Rows of pointing data
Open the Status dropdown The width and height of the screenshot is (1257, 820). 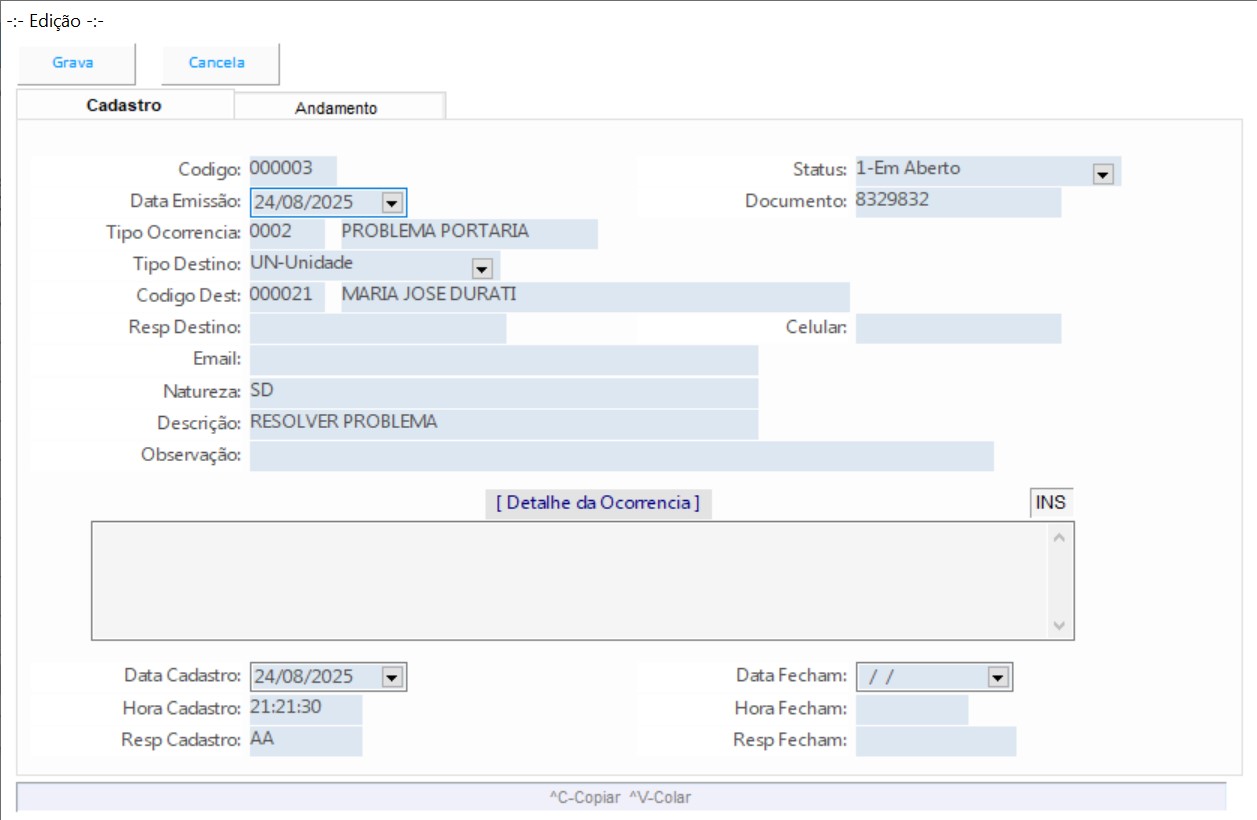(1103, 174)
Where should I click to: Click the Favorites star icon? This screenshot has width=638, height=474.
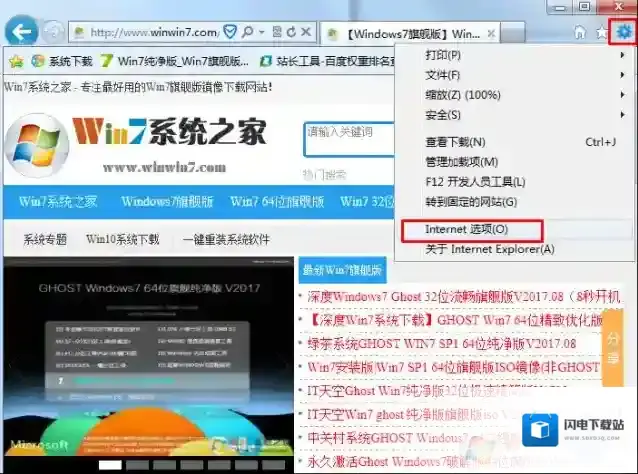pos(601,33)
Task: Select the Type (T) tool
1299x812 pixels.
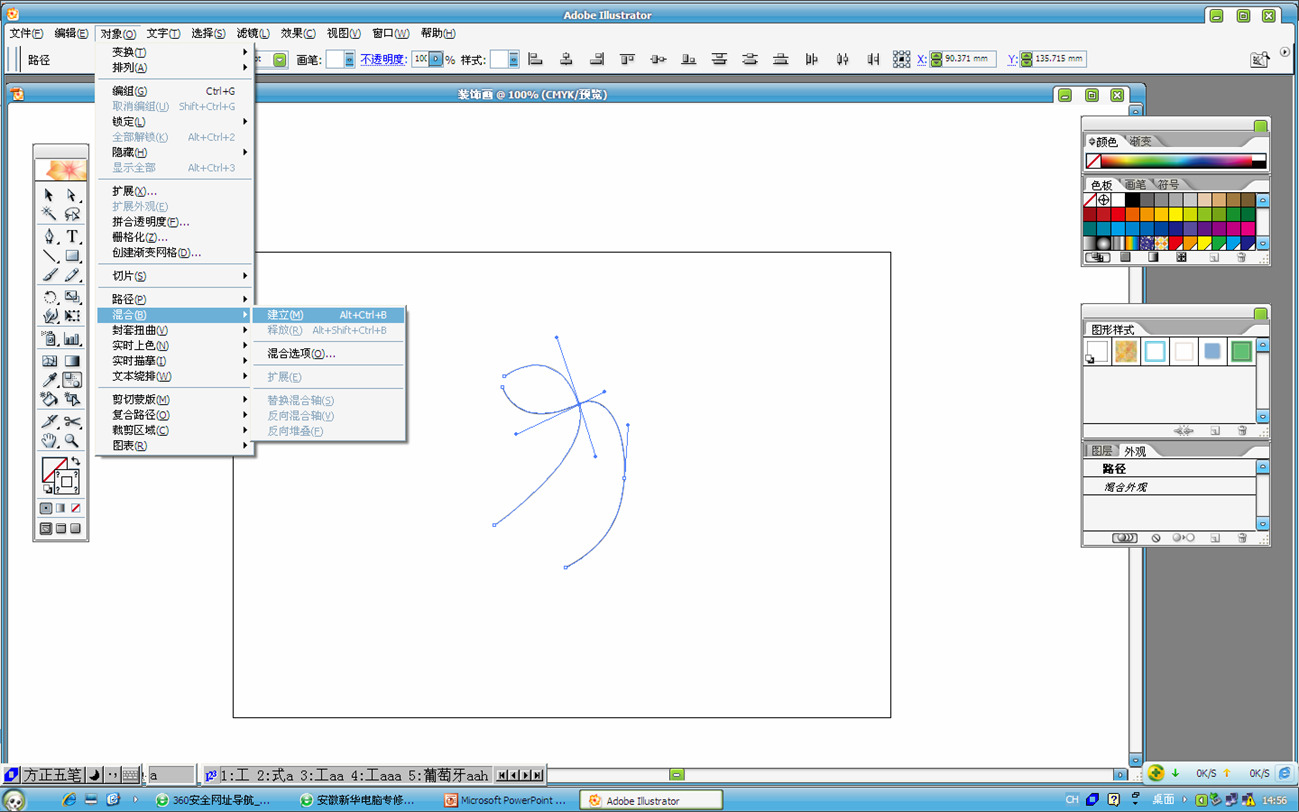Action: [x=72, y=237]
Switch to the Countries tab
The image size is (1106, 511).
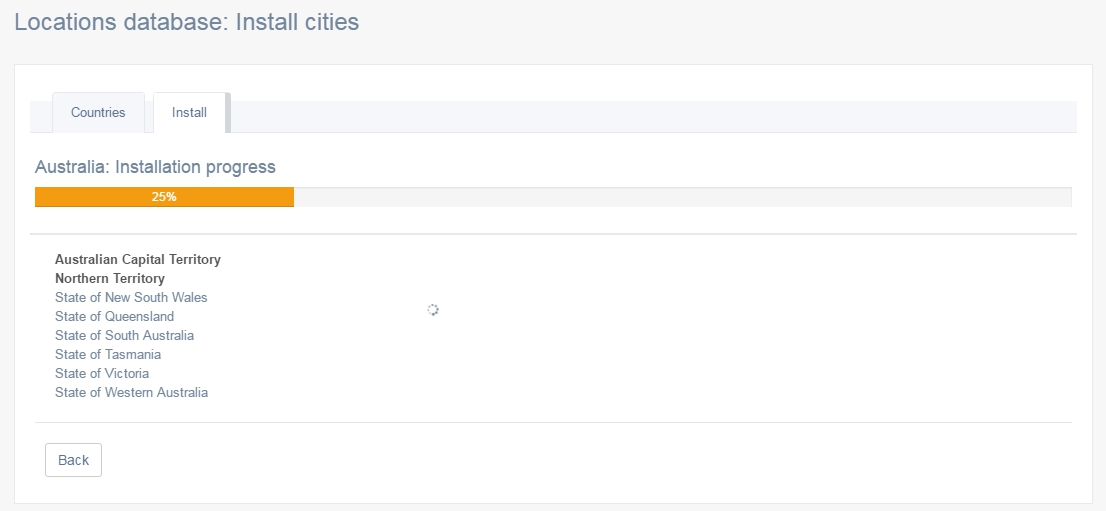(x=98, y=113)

---

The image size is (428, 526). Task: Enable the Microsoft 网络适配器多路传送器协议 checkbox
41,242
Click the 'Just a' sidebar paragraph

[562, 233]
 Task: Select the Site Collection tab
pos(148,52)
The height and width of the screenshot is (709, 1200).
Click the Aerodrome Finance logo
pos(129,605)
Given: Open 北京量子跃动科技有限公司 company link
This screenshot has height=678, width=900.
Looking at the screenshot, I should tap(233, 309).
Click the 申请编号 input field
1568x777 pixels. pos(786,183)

# YOUR GOAL
Write out the items again from the line with "Where should I" to the line with "(x=98, y=113)", requests included, and offset every coordinate in the answers by 137. Leave the pictures out of your answer.

# COMPLETED EXERCISE
Where should I click to: Click the Favorites star icon? This screenshot has width=638, height=474.
pos(738,170)
Task: Select the Type (T) tool
1299x812 pixels.
Action: [x=209, y=374]
Switch to the Countries tab
The image size is (1106, 511).
(x=235, y=250)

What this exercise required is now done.